If you’ve had a cat hissing at you, you may be wondering why do cats hiss? It’s not exactly a pleasant sound and, like many aspects of cat body language, the meaning can be confusing at times, though you can probably correctly assume that it’s not a friendly vocalization. That said, hissing isn’t necessarily a bad thing and may be preferable to alternatives like a cat biting you.

What Does A Hiss Sound Like?

I know this may seem a bit basic, but we should be on the same page to know what cat hissing is and what it isn’t. Hissing is a high pitched, typically brief vocalization. If you’re not sure what hissing sounds like, this YouTube video has a great cat hiss and growl.
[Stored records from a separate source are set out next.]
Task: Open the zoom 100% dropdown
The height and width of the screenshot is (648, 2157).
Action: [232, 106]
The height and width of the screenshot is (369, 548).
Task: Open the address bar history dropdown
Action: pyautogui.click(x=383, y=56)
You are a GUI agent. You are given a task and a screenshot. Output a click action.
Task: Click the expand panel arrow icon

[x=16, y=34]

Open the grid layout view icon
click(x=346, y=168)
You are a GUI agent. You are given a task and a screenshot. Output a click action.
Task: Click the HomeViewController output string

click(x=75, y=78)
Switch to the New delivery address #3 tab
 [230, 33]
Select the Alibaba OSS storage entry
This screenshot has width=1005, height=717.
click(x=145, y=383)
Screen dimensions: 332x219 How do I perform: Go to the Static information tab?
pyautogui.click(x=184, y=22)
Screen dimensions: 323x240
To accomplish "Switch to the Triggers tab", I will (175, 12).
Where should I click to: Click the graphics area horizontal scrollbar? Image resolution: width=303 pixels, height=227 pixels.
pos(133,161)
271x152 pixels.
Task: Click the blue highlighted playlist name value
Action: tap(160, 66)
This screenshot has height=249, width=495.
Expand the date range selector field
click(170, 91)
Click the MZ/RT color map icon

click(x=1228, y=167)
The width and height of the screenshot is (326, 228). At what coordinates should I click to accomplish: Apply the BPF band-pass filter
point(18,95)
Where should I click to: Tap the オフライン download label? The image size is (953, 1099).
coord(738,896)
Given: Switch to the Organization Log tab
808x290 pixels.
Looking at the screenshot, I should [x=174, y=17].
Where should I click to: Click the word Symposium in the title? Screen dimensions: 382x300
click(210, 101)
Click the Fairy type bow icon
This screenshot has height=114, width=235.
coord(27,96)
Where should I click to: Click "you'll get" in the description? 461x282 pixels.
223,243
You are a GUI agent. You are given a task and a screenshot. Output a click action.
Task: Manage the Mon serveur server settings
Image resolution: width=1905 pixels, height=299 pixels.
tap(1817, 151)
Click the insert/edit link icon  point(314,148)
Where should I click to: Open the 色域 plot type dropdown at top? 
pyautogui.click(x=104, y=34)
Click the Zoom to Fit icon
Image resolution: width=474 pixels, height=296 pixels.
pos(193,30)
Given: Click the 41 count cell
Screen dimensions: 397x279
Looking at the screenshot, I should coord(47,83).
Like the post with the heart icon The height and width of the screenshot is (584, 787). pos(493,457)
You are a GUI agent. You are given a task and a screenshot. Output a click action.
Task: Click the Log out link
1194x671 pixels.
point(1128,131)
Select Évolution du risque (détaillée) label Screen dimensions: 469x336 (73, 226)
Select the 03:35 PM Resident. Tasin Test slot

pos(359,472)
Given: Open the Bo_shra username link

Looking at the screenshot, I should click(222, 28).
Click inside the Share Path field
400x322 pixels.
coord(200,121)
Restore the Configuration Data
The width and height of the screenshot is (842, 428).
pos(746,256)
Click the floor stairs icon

Hissing is distinguished from another common not so great vocalization, growling, by the pitch and length of the vocalization. Growling is usually lower pitch and a longer vocalization, whereas hissing is high pitched and short. Growling is also a more aggressive vocalization than hissing. While the focus of this post is about hissing, if you want to learn more about cat vocalizations and body language, I suggest you check out Kitty Language by Lili Chin.

Why Do Cats Hiss?

Hissing is a pretty distinct vocalization and, thankfully, the meaning of it is usually pretty straightforward. Hissing is a defensive vocalization. In other words, the cat is letting a person, another cat, a dog, or whatever else the cat may be feeling threatened by that are trying to tell that they need to back the heck off. While cat hissing isn’t an aggressive behavior, it also isn’t a friendly vocalization so if you ignore it, you risk getting bitten.

Hissing At Other Cats

Cats can hiss during a play session that started out friendly to let the other cat know that they’re over it or it’s getting a bit too rough for what they like. It may also occur if you are trying to get a cat to use an inhaler without getting them used to it first or toward an unfamiliar stranger.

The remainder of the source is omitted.